## PROBLEM TO SOLVE:
Which lines of the records below contain the word "user"? Copy each of them out.

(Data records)

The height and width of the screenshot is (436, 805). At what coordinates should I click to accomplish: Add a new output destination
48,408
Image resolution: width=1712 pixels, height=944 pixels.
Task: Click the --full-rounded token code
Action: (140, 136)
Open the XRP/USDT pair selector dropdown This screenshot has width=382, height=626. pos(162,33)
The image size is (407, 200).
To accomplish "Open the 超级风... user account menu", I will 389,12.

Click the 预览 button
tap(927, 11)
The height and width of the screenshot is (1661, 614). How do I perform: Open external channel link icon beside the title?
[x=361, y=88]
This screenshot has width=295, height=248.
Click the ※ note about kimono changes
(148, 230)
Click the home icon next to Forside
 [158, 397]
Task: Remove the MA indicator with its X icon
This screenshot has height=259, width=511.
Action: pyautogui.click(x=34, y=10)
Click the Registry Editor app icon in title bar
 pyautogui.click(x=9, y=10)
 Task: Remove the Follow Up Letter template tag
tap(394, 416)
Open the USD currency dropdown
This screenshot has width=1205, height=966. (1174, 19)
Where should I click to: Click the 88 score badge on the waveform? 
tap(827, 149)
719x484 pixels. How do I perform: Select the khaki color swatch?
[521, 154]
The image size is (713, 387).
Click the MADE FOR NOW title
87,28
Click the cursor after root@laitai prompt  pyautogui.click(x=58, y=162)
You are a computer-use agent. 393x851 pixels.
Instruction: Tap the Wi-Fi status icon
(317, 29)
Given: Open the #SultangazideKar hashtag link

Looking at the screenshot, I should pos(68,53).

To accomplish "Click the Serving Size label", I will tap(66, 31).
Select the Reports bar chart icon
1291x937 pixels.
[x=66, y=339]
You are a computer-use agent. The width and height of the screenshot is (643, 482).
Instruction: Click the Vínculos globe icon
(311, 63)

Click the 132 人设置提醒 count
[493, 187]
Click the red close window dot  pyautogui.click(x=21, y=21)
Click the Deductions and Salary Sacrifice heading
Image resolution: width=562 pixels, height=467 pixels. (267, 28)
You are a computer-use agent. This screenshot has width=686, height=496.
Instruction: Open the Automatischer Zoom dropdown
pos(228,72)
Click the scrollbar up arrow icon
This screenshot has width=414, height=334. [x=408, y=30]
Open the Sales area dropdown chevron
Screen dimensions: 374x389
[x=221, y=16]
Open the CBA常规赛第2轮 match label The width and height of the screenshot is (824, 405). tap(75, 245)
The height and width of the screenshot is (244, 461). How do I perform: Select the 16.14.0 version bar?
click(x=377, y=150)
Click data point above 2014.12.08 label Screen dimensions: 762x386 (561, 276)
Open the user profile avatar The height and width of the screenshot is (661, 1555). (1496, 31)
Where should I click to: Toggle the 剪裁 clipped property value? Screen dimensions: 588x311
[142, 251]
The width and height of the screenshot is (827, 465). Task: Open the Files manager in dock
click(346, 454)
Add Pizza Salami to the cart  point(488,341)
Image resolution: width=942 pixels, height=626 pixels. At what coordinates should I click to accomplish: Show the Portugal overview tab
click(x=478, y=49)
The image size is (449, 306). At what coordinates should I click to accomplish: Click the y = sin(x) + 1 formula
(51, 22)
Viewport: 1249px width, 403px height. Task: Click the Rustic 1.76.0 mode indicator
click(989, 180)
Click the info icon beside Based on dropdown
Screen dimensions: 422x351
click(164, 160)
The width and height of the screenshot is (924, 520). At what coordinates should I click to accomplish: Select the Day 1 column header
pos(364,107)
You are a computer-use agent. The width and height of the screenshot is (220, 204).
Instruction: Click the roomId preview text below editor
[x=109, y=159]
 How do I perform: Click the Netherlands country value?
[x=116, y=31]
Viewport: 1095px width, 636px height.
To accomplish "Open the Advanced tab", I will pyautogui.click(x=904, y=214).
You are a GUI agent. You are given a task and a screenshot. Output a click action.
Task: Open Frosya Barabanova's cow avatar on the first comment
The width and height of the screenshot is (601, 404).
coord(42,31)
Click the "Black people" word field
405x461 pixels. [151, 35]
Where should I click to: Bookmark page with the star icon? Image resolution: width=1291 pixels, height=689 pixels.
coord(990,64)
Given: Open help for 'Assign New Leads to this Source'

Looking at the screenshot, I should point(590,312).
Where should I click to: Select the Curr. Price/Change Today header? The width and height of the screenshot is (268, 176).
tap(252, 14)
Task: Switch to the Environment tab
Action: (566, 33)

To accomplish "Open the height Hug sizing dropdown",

## SOLVED EXERCISE:
To accomplish "Open the 超级风... user account menu", I will 389,12.
Open the user profile avatar The height and width of the screenshot is (661, 1555). (1496, 31)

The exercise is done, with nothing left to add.